Now, let us bring to the attention some examples that address this issue. In first instance, to describe “self-consistent damping” in the classical phase space of the non-equilibrium statistical mechanics (NESM), we need the time-dependent distribution function “$f(t)$” using the $\tau$-approximation in the Boltzmann equation, where the partial derivative respect to time refers to the collision of dressed fermion quasiparticles [26] with $\left( \frac{\partial f}{\partial t} \right)_{coll} = -\left( f - f_0 \right) / \tau$. If the distribution function goes rapidly to an equilibrium situation denoted by the function, the previous expression can be approximated by

$$\left( \frac{\partial f}{\partial t} \right)_{coll} + 2 \left[ \tilde{\omega} \left( \omega + i 0^+ \right) \right] \left( f - f_0 \right) = 0,$$

(1)

with a hidden self-consistent collision “coll” behavior and a damping $\gamma = -\Im \left[ \tilde{\omega} \left( \omega + i 0^+ \right) \right] = -(2 \tau)^{-1} \left[ \tilde{\omega} \left( \omega \right) \right]$. The solution of Equation 1 for $(t)$ will depend on the whole set of TB parameters $\Delta_0, \varepsilon_t, c, t$ and $\Gamma$.
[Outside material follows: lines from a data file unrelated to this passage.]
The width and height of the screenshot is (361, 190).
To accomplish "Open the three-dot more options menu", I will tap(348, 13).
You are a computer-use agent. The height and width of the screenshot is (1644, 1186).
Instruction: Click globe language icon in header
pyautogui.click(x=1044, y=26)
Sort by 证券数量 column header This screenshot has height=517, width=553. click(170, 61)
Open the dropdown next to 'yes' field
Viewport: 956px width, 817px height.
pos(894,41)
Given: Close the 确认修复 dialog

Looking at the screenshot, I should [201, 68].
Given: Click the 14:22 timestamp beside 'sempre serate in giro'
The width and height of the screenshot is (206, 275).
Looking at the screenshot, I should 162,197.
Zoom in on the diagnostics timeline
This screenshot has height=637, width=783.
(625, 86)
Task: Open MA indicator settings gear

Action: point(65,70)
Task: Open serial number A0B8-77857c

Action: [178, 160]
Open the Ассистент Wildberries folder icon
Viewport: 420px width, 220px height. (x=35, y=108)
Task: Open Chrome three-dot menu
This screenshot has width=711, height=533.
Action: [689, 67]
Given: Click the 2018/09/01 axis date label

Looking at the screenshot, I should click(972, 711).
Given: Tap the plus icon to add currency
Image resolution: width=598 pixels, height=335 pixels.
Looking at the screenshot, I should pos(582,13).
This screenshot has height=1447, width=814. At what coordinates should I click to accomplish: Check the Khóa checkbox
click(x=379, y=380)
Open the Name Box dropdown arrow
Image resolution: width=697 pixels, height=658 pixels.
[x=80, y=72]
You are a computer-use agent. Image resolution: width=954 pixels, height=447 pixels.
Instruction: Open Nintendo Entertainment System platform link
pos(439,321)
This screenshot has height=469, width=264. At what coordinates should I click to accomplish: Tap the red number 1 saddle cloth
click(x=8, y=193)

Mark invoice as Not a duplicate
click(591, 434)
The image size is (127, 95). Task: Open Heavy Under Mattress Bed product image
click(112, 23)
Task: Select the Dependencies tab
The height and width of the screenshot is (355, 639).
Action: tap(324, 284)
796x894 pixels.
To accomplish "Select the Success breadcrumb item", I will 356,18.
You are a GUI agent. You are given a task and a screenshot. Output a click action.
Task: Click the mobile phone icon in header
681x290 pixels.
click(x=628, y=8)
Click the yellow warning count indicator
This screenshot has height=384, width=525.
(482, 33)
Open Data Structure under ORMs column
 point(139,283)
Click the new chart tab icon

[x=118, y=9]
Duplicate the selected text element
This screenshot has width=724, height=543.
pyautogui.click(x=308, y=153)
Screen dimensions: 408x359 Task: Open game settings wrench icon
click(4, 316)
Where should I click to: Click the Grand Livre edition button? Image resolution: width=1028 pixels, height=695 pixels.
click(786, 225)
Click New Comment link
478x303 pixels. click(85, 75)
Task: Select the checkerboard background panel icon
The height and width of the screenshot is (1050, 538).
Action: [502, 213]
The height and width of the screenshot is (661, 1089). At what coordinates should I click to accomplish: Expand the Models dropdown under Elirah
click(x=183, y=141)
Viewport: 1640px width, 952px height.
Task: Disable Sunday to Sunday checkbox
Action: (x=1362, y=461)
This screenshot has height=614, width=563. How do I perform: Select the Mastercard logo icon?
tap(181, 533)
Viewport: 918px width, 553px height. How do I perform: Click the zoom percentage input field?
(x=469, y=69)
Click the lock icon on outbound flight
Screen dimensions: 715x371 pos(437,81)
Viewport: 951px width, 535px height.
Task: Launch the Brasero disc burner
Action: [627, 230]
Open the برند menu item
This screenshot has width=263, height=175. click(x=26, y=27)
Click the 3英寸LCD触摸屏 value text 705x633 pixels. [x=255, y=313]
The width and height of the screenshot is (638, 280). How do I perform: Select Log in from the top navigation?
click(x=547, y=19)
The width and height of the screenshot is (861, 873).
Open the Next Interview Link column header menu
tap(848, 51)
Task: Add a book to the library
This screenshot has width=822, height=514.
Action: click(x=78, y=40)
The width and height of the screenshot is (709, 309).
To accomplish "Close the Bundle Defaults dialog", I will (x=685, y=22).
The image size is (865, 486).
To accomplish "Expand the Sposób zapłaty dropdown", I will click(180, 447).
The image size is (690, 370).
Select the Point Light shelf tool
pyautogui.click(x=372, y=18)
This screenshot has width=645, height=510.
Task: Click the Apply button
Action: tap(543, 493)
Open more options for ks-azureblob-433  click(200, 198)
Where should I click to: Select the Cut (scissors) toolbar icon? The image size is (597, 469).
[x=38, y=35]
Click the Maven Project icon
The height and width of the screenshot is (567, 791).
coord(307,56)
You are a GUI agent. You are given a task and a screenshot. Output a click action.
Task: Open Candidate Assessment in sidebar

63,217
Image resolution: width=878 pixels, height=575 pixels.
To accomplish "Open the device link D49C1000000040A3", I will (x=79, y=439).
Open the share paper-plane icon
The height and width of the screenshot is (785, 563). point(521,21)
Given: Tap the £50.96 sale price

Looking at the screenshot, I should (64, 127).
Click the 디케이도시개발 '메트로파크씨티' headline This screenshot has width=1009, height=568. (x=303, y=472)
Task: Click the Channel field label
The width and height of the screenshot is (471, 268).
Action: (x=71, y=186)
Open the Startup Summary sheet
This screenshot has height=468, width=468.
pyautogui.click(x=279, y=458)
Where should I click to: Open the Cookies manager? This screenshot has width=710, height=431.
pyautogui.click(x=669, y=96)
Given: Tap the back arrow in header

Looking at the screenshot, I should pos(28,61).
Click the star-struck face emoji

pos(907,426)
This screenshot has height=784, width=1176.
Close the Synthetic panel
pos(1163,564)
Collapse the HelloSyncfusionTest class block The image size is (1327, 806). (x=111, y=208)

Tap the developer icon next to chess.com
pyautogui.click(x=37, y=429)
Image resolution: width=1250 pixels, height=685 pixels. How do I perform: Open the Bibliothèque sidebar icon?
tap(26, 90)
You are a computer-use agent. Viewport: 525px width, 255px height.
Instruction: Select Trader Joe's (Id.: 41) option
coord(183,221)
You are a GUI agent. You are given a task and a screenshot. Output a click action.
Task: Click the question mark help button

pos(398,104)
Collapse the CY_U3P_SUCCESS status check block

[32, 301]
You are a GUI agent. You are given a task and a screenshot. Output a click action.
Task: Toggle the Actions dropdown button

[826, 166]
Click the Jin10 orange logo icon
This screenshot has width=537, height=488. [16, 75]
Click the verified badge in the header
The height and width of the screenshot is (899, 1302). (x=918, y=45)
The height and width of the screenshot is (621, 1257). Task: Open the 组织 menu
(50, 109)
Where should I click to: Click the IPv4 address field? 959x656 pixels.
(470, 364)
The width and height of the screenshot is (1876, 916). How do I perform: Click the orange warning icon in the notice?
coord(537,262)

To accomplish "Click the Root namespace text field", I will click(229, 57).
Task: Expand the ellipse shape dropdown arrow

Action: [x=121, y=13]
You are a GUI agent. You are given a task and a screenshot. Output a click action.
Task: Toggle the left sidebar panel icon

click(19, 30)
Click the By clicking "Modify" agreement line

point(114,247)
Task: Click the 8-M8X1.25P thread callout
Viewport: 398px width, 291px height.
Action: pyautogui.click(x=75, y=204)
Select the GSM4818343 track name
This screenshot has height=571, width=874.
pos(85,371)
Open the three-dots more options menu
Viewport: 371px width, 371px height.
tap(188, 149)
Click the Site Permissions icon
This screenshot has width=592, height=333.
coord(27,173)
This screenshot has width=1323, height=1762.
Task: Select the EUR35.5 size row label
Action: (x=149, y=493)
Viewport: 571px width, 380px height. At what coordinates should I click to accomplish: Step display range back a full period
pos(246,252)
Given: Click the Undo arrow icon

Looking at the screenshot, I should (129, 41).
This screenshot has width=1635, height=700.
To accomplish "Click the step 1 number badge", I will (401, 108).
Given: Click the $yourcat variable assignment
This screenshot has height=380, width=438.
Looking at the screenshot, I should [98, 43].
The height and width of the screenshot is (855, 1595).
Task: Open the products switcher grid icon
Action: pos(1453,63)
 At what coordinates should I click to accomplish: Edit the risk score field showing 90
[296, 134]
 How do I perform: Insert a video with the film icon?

A second example, comes from the configuration space in non-relativistic quantum mechanics (NRQM) [27, 28]. If the equation for the time dependent probability density $W(t)$ is obtained with a wave function containing an extra exponential term which describes some damping at the quasi-stationary level. This can happen for one dressed quasiparticle inside an isotropic or anisotropic Fermi reservoir as suggested in [27]. The wave function will contain quasi-stationary levels of the form $W(t) \sim e^{-\frac{i}{\hbar} (e - i \Gamma) t}$. For fermionic quasiparticles is known that $\Gamma / \hbar = (2 \tau)^{-1}$ [29] with a probability density $W(t) = \left| W(t) \right|^2 = W_0 e^{-2 \Gamma / \hbar t}$ where $W_0$ denotes the equilibrium case.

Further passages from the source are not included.